**What to work on:**
Please duplicate the items from the line containing "Click the rewind playback button" through the end of the items, leaving out the pictures.

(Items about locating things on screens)
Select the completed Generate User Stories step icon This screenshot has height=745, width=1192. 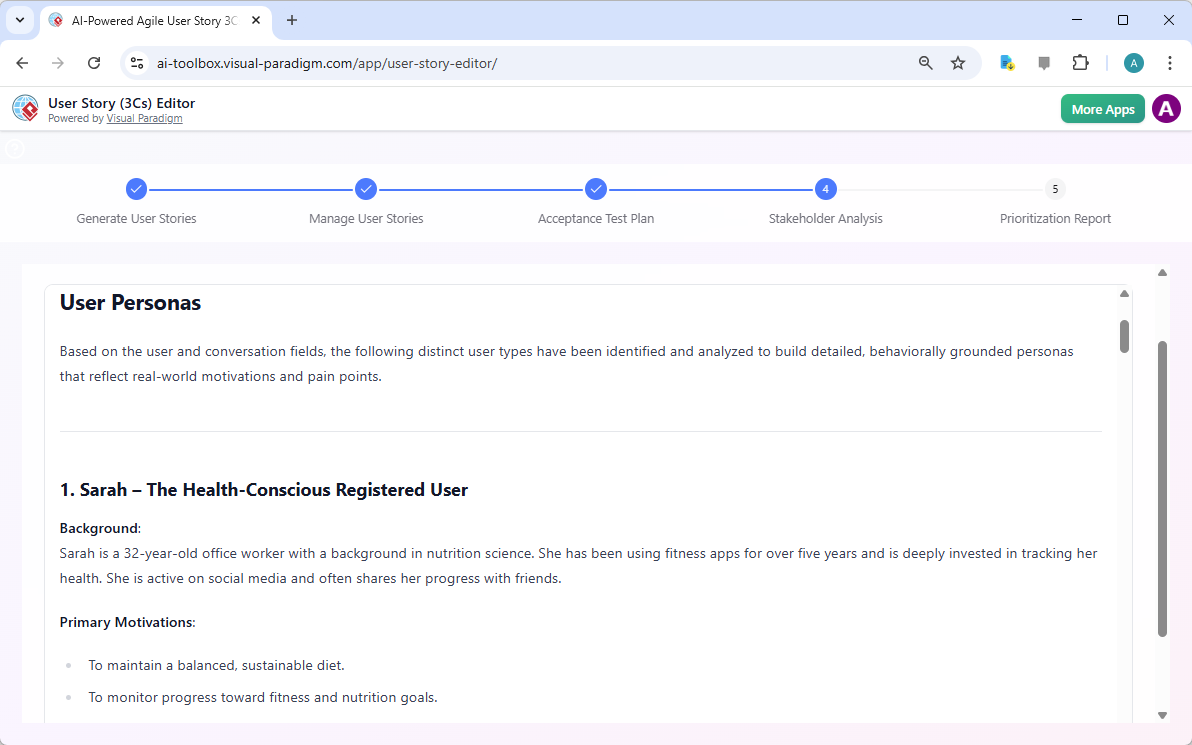136,189
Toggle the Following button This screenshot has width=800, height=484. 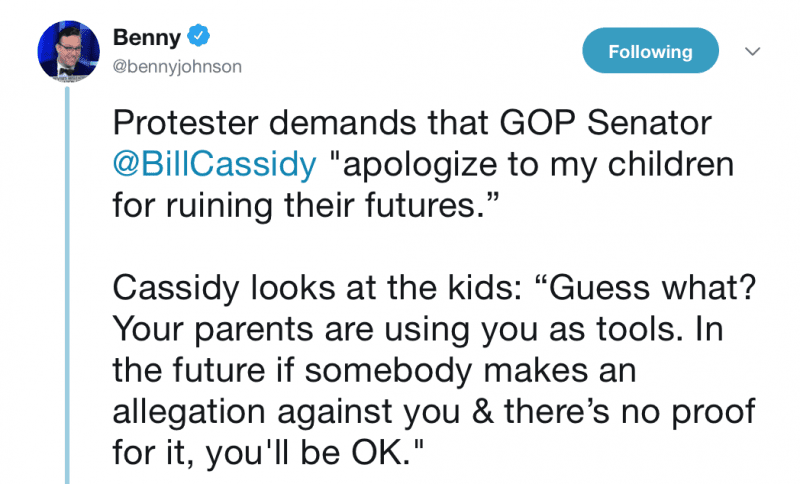pos(650,51)
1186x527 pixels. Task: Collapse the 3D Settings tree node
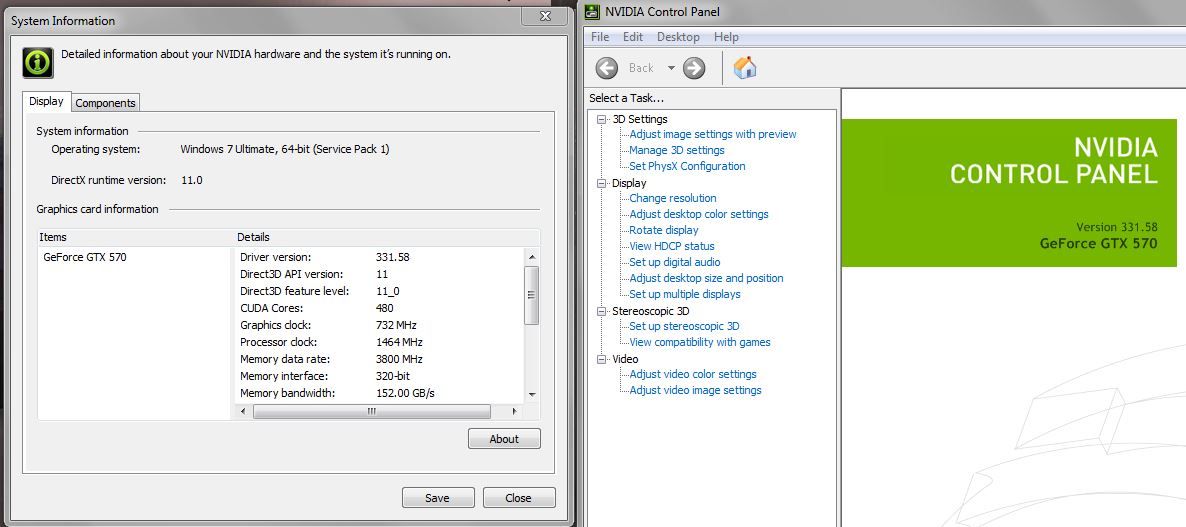602,119
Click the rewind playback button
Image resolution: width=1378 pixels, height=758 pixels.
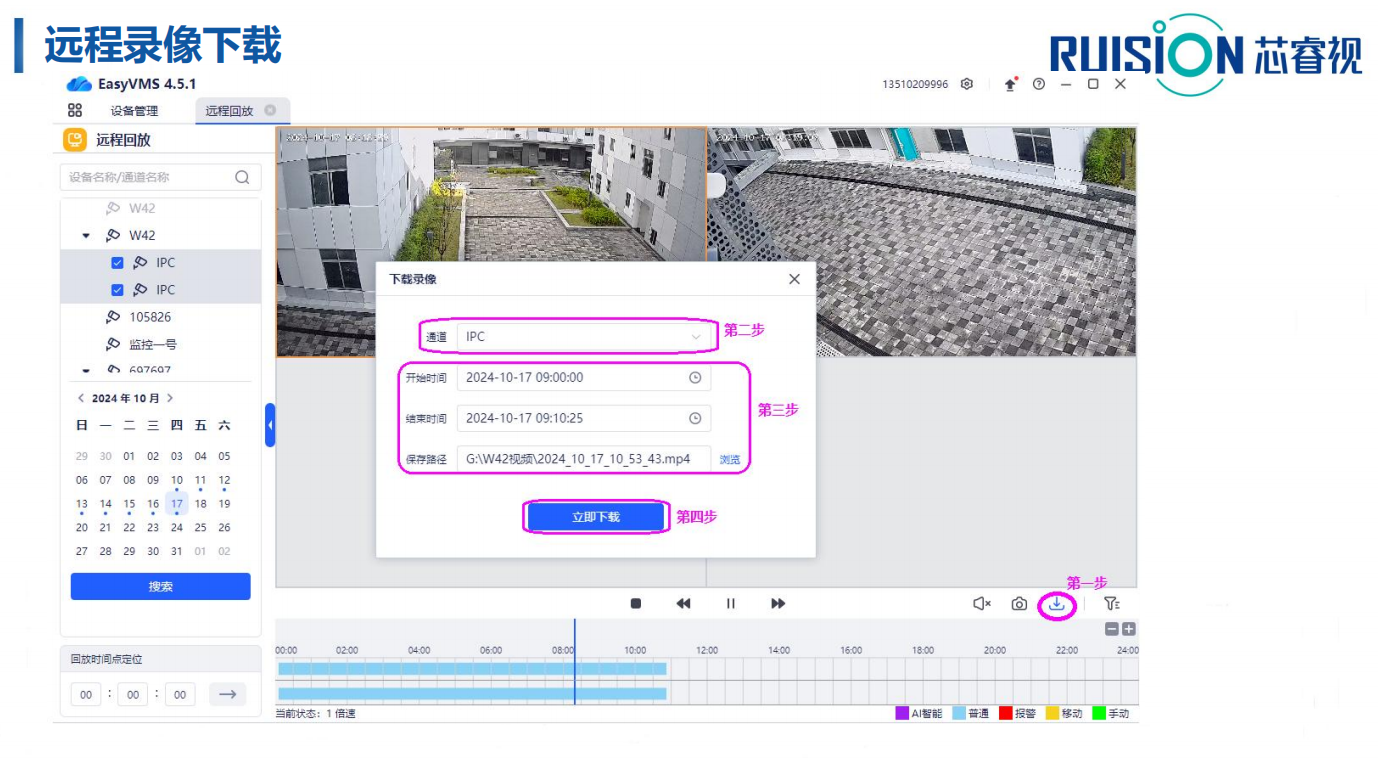[x=683, y=604]
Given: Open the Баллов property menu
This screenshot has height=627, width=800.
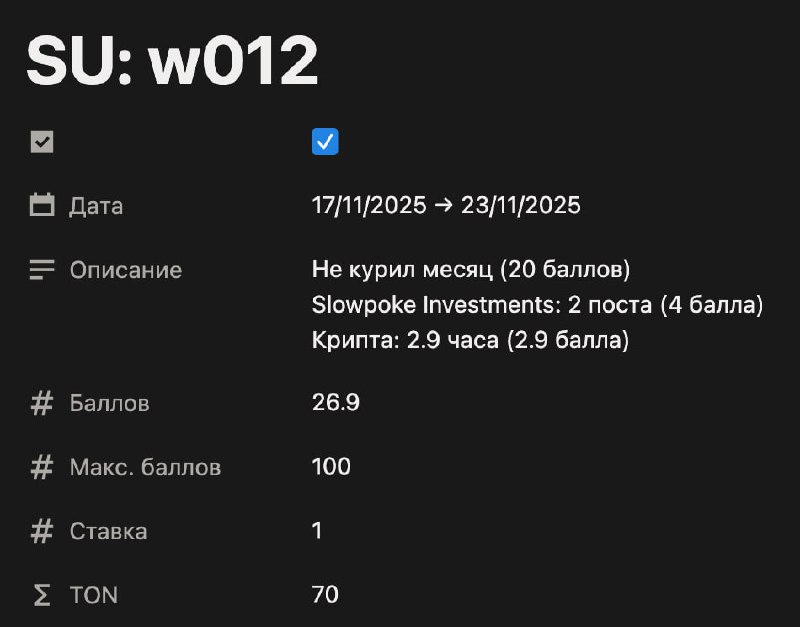Looking at the screenshot, I should pyautogui.click(x=109, y=403).
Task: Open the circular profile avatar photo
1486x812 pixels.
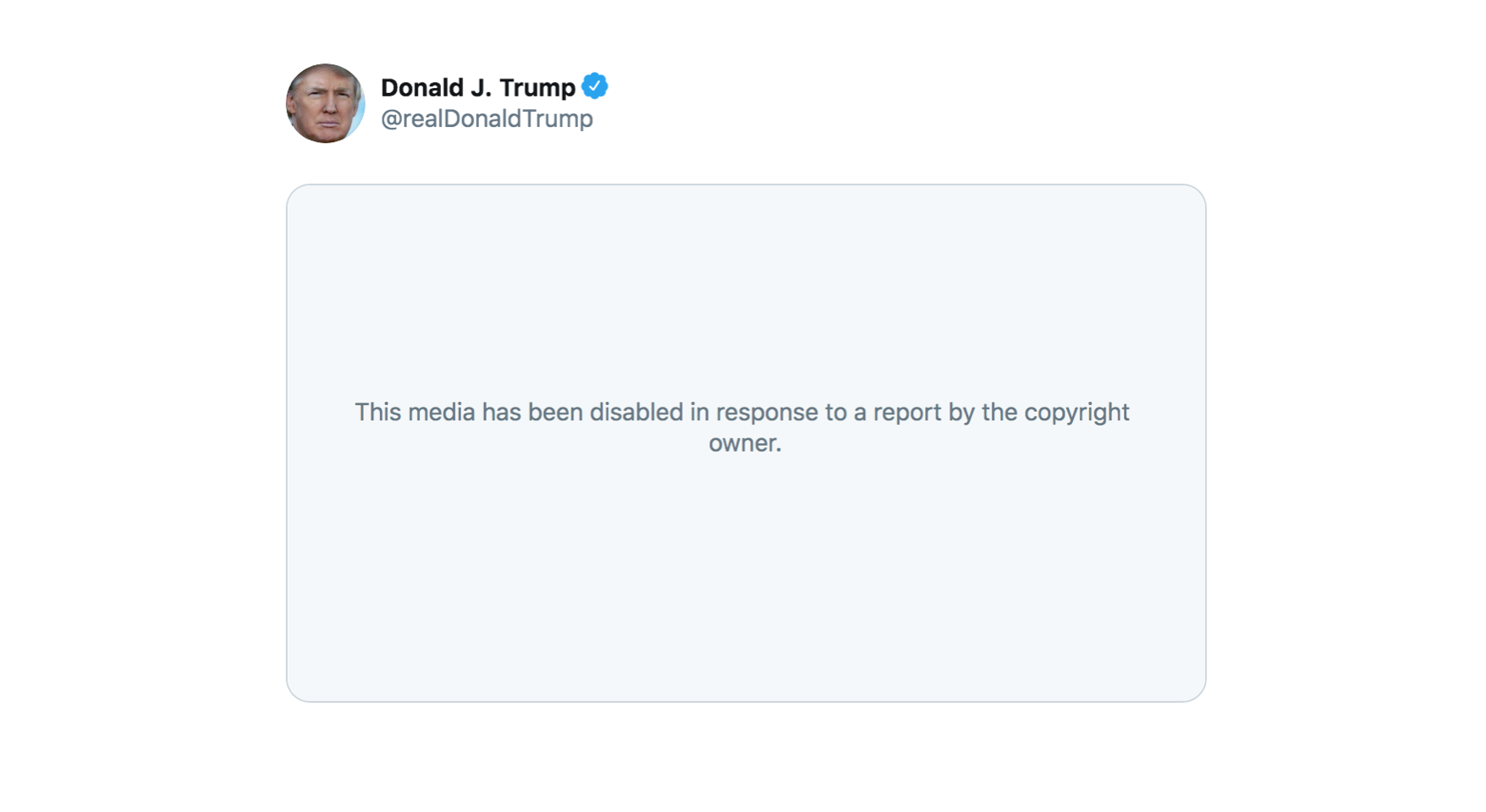Action: pos(325,103)
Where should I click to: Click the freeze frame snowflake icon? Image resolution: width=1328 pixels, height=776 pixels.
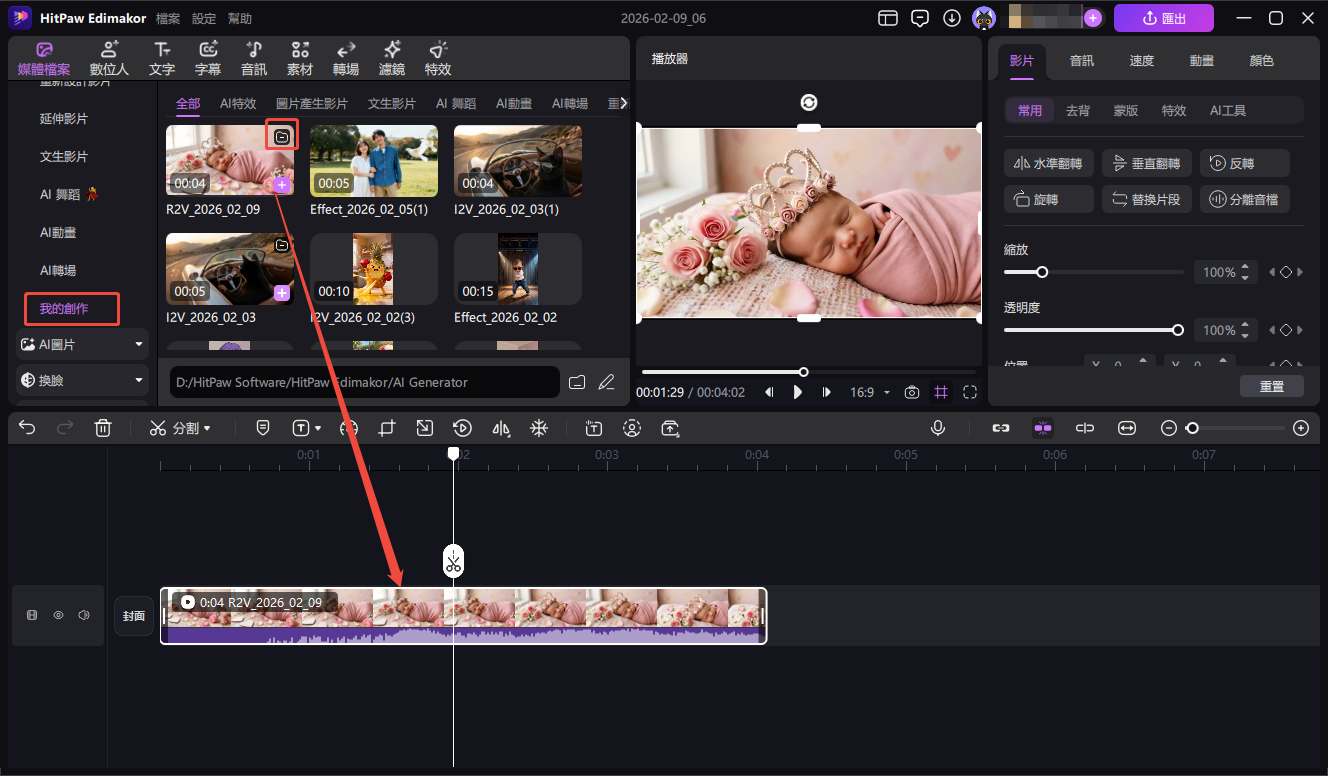pyautogui.click(x=538, y=428)
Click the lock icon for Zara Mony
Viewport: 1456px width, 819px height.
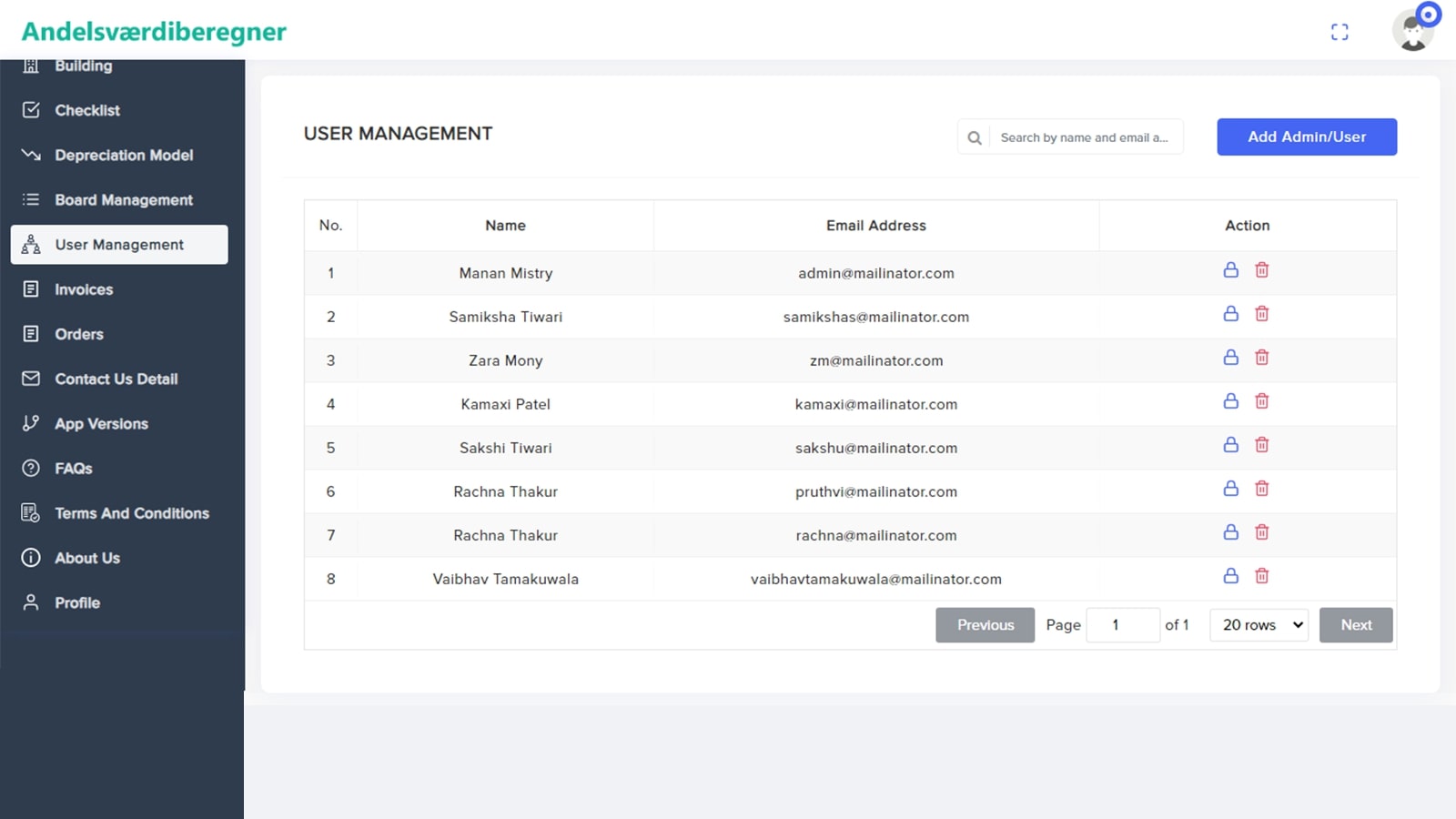(x=1230, y=358)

**Response below:**
Click the rewind playback button
Image resolution: width=1378 pixels, height=758 pixels.
[x=683, y=604]
Given: Open the Баллов property menu
This screenshot has height=627, width=800.
Looking at the screenshot, I should pyautogui.click(x=109, y=403).
Task: Open the circular profile avatar photo
1486x812 pixels.
Action: pos(325,103)
Where should I click to: Click the freeze frame snowflake icon? Image resolution: width=1328 pixels, height=776 pixels.
pyautogui.click(x=538, y=428)
Click the lock icon for Zara Mony
Viewport: 1456px width, 819px height.
(x=1230, y=358)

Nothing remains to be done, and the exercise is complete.